Ostukraine Heftige Gefechte um Flughafen von Donezk

Keine Entspannung in der Ostukraine: Separatisten und Armee kämpfen um den Flughafen von Donezk. Die Aufständischen drohen zudem mit einer gewaltsamen Einnahme der wichtigen Hafenstadt Mariupol.
Der internationale Flughafen von Donezk: Armeestellungen beschossen

Der internationale Flughafen von Donezk: Armeestellungen beschossen

Foto: Alexander KHUDOTEPLY/ AFP

Donezk/Mariupol - Heftige Gefechte in Donezk: Trotz der vereinbarten Waffenruhe kämpfen die ukrainische Armee und prorussische Separatisten um den internationalen Flughafen der Stadt. Die Armeestellungen am Flughafen seien zunächst von Raketenwerfern und später mit Mörsergranaten beschossen worden, sagte Militärsprecher Wladislaw Selesnjow.

Donezk ist in der Hand der Rebellen, die sich ungeachtet einer Anfang September vereinbarten Waffenruhe mit der Armee Kämpfe um den Flughafen liefern. Der Armeesprecher Andrij Lyssenko sagte am Donnerstag, in den vergangenen 24 Stunden seien in der Ostukraine ein Zivilist und sieben Soldaten getötet worden. Demnach wurden außerdem elf Soldaten verletzt. Es war der höchste Verlust für die ukrainische Armee an einem Tag seit mehr als zwei Wochen.

Lyssenko zufolge nahm der Beschuss auf die Armee zuletzt zu, insbesondere im Süden von Donezk nahe Mariupol. Die strategisch wichtige Hafenstadt ist die letzte von Kiew kontrollierte größere Stadt in der Region. Die Separatisten drohten damit, Mariupol einzunehmen. Wenn die Ukraine die Stadt nicht auf friedlichem Wege abtrete, "dann setzen wir Gewalt ein", sagte Separatistenführer Alexander Sachartschenko russischen Agenturen zufolge.

Die Aufständischen in den Regionen Donezk und Lugansk wollen an diesem Sonntag neue Anführer und Volksvertretungen wählen - gegen den Widerstand der Regierung in Kiew. Zudem kündigten sie Kommunalwahlen nach dem 7. Dezember an. Die Aufständischen hatten die ukrainische Parlamentswahl vom vergangenen Sonntag in den Separatistengebieten nicht zugelassen.
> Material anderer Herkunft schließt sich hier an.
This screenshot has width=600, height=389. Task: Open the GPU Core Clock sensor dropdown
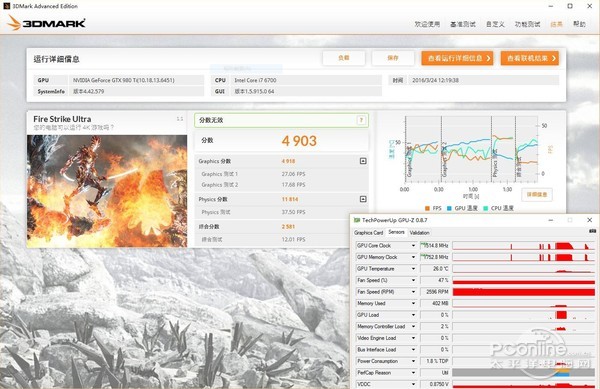click(413, 246)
Ergebnis der Parlamentswahl noch offen

Vier Tage nach der Parlamentswahl waren noch immer nicht alle Stimmzettel ausgezählt. Der Wahlkommission in Kiew zufolge liegt die proeuropäische Volksfront von Ministerpräsident Arseni Jazenjuk nach Auswertung von mehr als 99,5 Prozent der Wahlzettel mit 22,2 Prozent in Führung. Zweiter wurde demnach der prowestliche Block von Präsident Petro Poroschenko mit 21,8 Prozent.

Zwar wird das amtliche Endergebnis erst in der kommenden Woche erwartet, doch die Parteien stellen bereits die Weichen für eine Koalitionsregierung. Poroschenko lotete mit der ehemaligen Ministerpräsidentin Julia Timoschenko Möglichkeiten aus, ihre Vaterlandspartei an der neuen Regierung zu beteiligen.
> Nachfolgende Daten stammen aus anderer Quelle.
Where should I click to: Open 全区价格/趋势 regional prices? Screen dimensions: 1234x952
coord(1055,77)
Auch die neue proeuropäische Kraft Samopomoschtsch (Selbsthilfe) sondiert mit Jazenjuks Volksfront und dem Poroschenko-Block Optionen für eine Koalition. Ihr beliebter Anführer Andrej Sadowy, Bürgermeister der westukrainischen Stadt Lwiw (Lemberg), sagte, er wolle sich aus Koalitionsverhandlungen heraushalten. "Alle Gespräche sollen mit den zukünftigen Abgeordneten (von Samopomoschtsch) geführt werden." Er selbst will nicht für seine Partei in die Oberste Rada. Das wichtigste sei, dass die Volksfront und der Poroschenko-Block zusammen regieren könnten, sagte er.

Dass Ministerpräsident Jazenjuk und Staatschef Poroschenko inhaltlich an einem Strang ziehen, zeigte sich in Entwürfen ihrer Parteien für einen Koalitionsvertrag: Beide streben einen EU-Beitritt der Ukraine an und wollen ihr Land unabhängiger von russischen Gaslieferungen machen. In Brüssel wollten am Abend erneut Vertreter Kiews und Moskaus unter Vermittlung der EU über ihren Gaskonflikt verhandeln.